The Night Circus by Erin Morgenstern
This book is about a mysterious contest of magic between two young magicians who fall in love. The setting for their contest is the Night Circus, where they each try to out-do each other by creating bigger and better tricks and shows. It’s a nonchronological narrative told using multiple points of view.
The visual descriptions were my favorite parts of this book. Morgenstern must have a designer’s eye and imagination. The black and white motifs of the circus and the descriptions of the different tents and fanciful effects that the magicians made were so gorgeous to imagine. Walking through and living in these places and was a real treat, especially since some chapters were written from the point of view of a random circus-goer. For the visual beauty alone, I would have to say that Morgenstern deserves her success, so rare for a first novel.

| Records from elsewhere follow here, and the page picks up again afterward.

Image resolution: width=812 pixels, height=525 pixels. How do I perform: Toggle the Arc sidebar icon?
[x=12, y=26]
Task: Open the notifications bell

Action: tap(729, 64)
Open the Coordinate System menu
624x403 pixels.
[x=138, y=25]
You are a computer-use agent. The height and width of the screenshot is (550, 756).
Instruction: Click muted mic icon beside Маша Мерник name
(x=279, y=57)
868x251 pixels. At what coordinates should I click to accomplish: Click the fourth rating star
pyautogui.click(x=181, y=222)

It wasn’t all about pretty pictures, though. The novel showed a lot of heart in describing the characters’ relation to the circus, and the main characters’ relationships with each other and their respective father figures. The scene where Marco and Celia finally get together is emotionally satisfying as well as gorgeous. Marco is a bit of a jerk, but the kind that makes a novel more interesting. The only drawbacks for me were that the vagueness of the “contest” got annoying after a while, since the reader knows its nature the whole time, and the ending seemed almost too easy.
I’m excited that I’m going to meet Morgenstern in a week or so! She’s speaking at the Nashville downtown library on January 26. It should be a great event.

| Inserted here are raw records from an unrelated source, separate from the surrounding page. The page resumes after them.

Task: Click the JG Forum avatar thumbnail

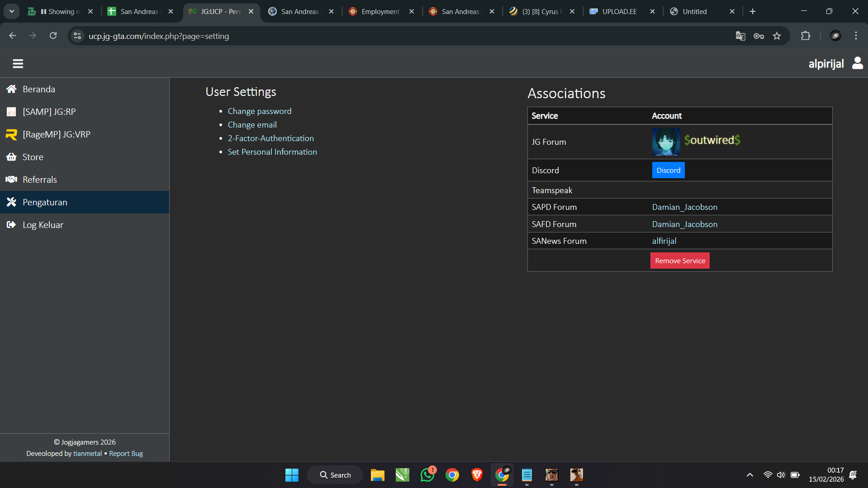Action: point(666,142)
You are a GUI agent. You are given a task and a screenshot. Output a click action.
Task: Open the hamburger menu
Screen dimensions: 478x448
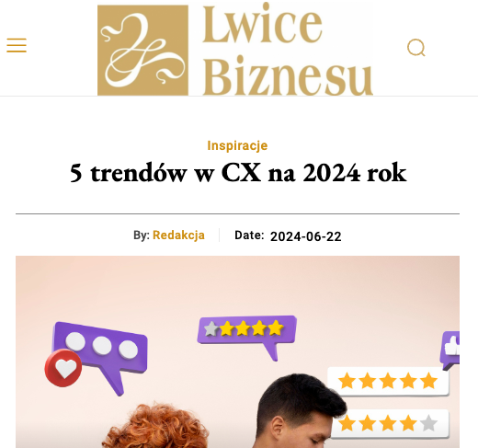point(17,45)
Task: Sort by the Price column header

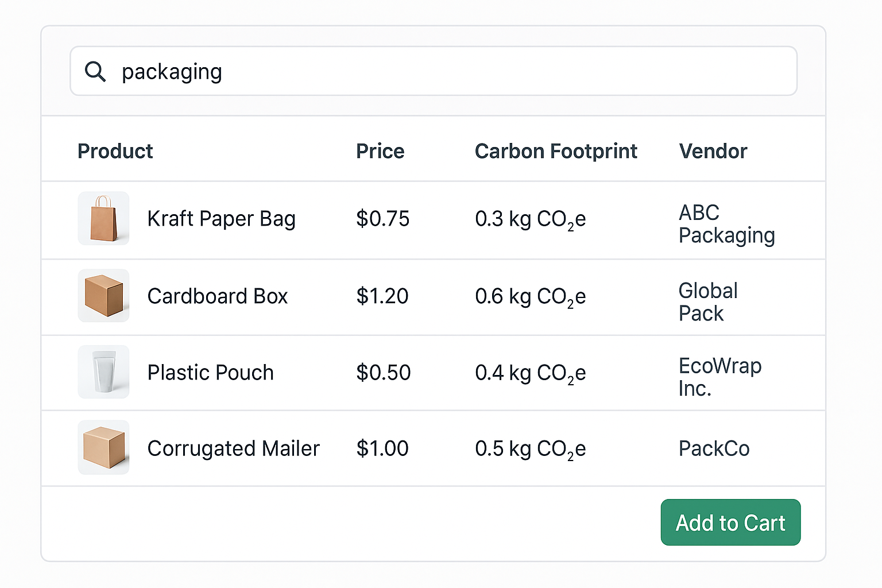Action: tap(380, 151)

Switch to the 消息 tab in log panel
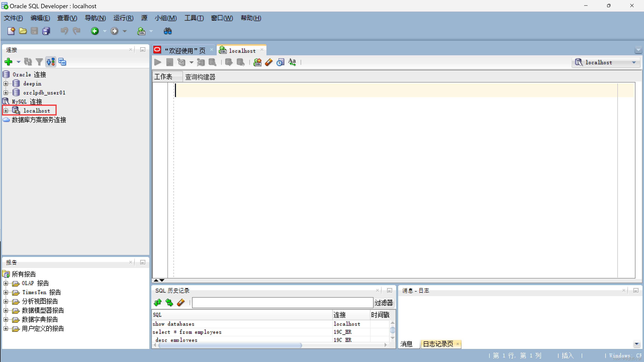click(406, 344)
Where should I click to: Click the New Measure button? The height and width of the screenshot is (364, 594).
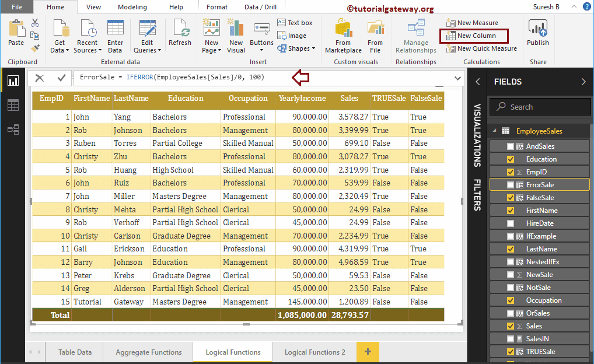point(473,22)
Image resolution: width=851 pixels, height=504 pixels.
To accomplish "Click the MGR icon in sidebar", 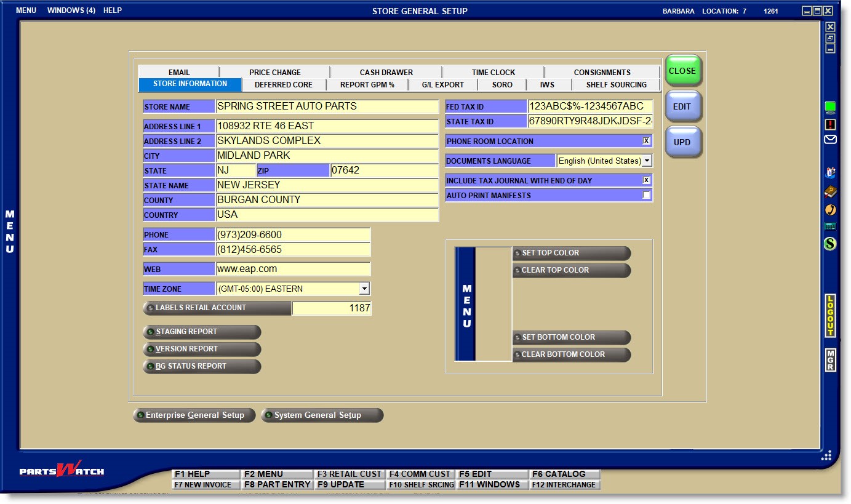I will 830,360.
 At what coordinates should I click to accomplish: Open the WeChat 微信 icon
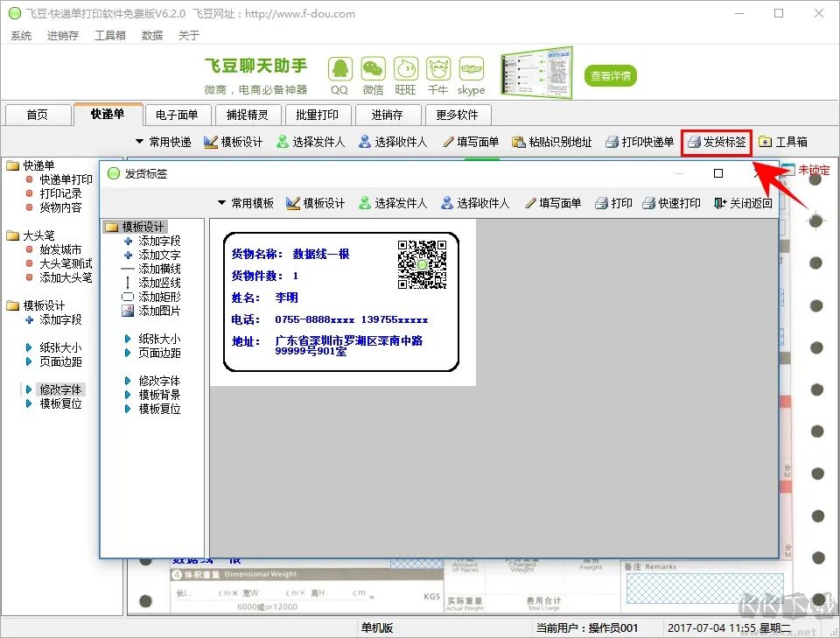pos(372,69)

A Discovery of Witches by Deborah Harkness
A sexy academic paranormal adventure story, starring a witch and a vampire. I liked the ideas and concepts of evolution and alchemy and the search for an origin story for the paranormals. Some of those conspiracy-revealing scenes reminded me of The DaVinci Code, but better. The stakes are high: the survival of the paranormal races, and the meaning of their existence. The love story is hot, with lots of push-pull, charged conversations and a few steamy scenes.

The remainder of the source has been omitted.